Input records:
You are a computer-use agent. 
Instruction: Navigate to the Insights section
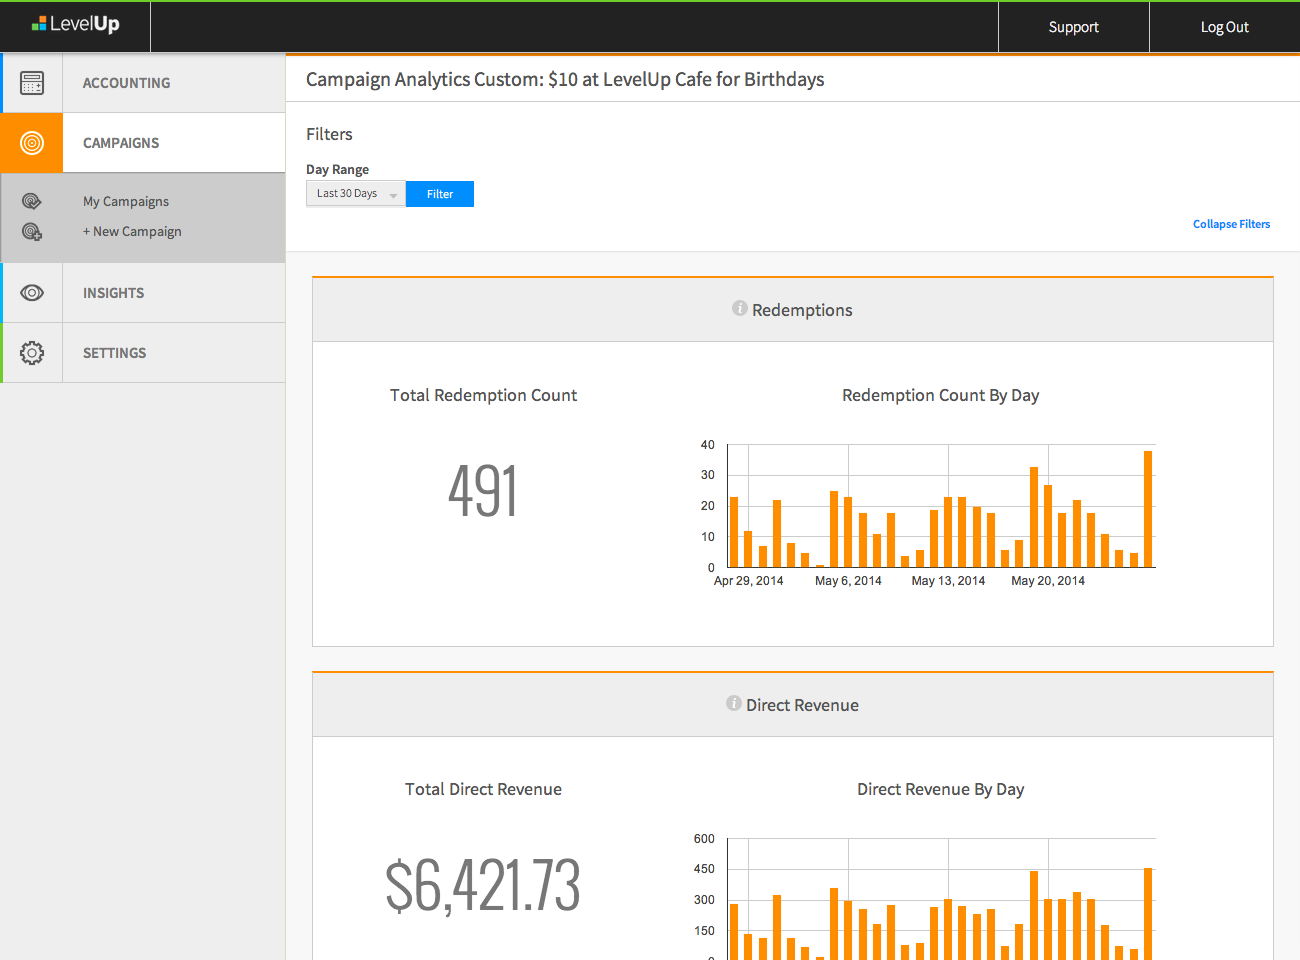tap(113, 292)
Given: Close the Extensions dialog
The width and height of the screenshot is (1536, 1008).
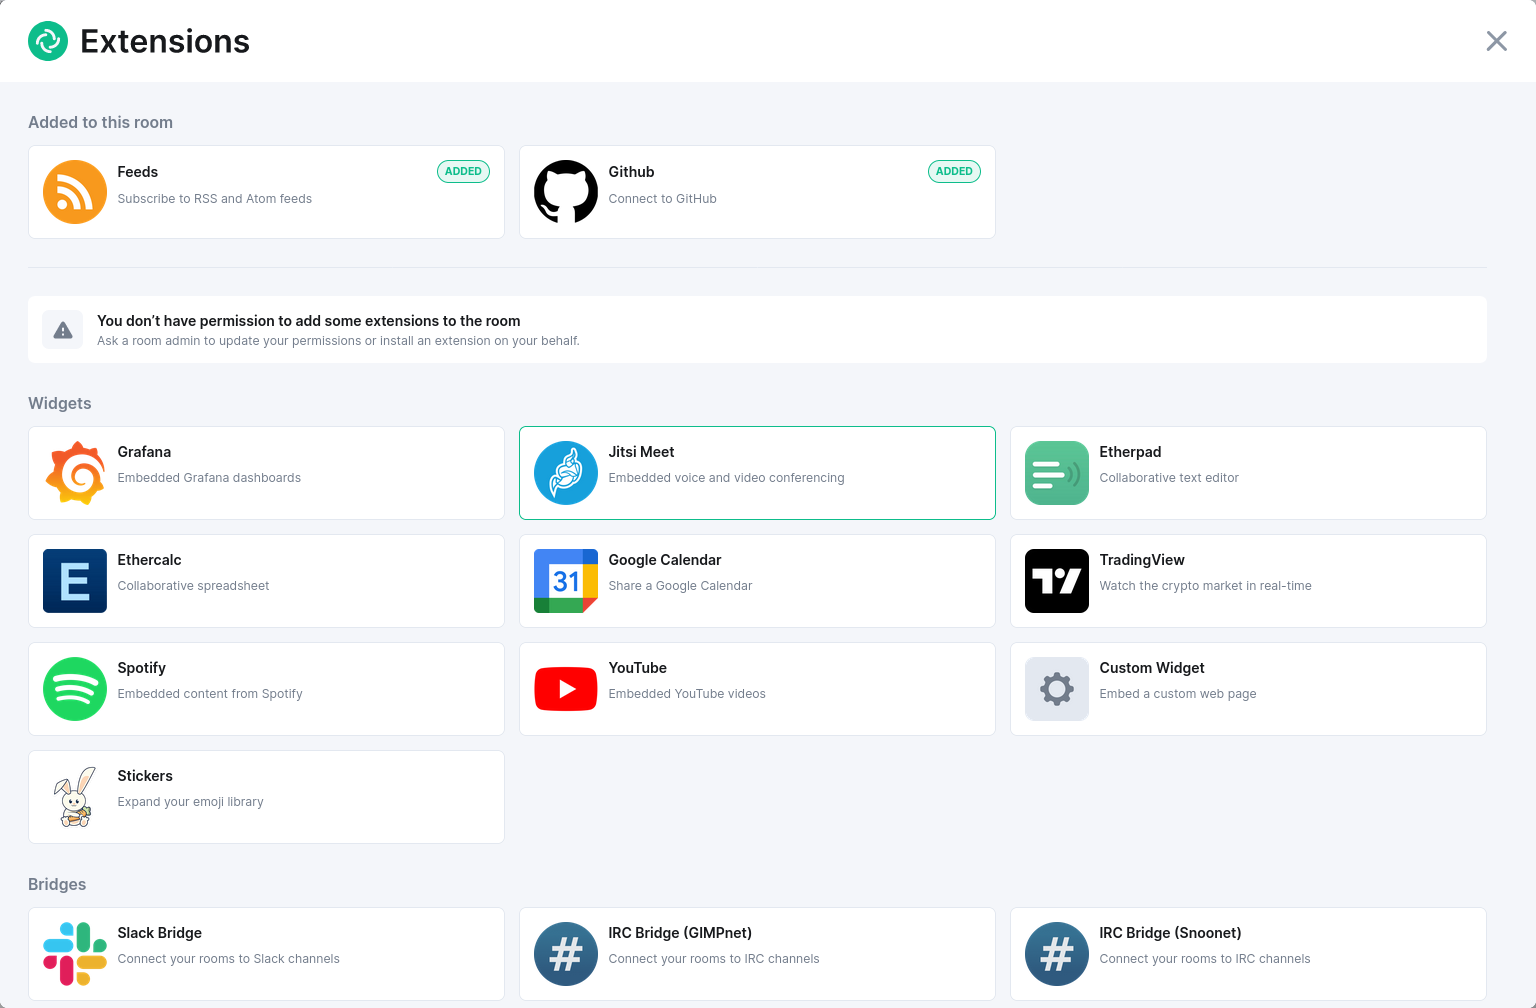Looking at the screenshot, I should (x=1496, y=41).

Written instruction:
Switch every "dialog" in the items above to "window", keeping every other word the same, and leave the pictures out of your answer.

Response to the exercise:
You are a computer-use agent. 
Instruction: Navigate to the Insights section
tap(113, 292)
Given: Close the Extensions window
The width and height of the screenshot is (1536, 1008).
Looking at the screenshot, I should (x=1496, y=41).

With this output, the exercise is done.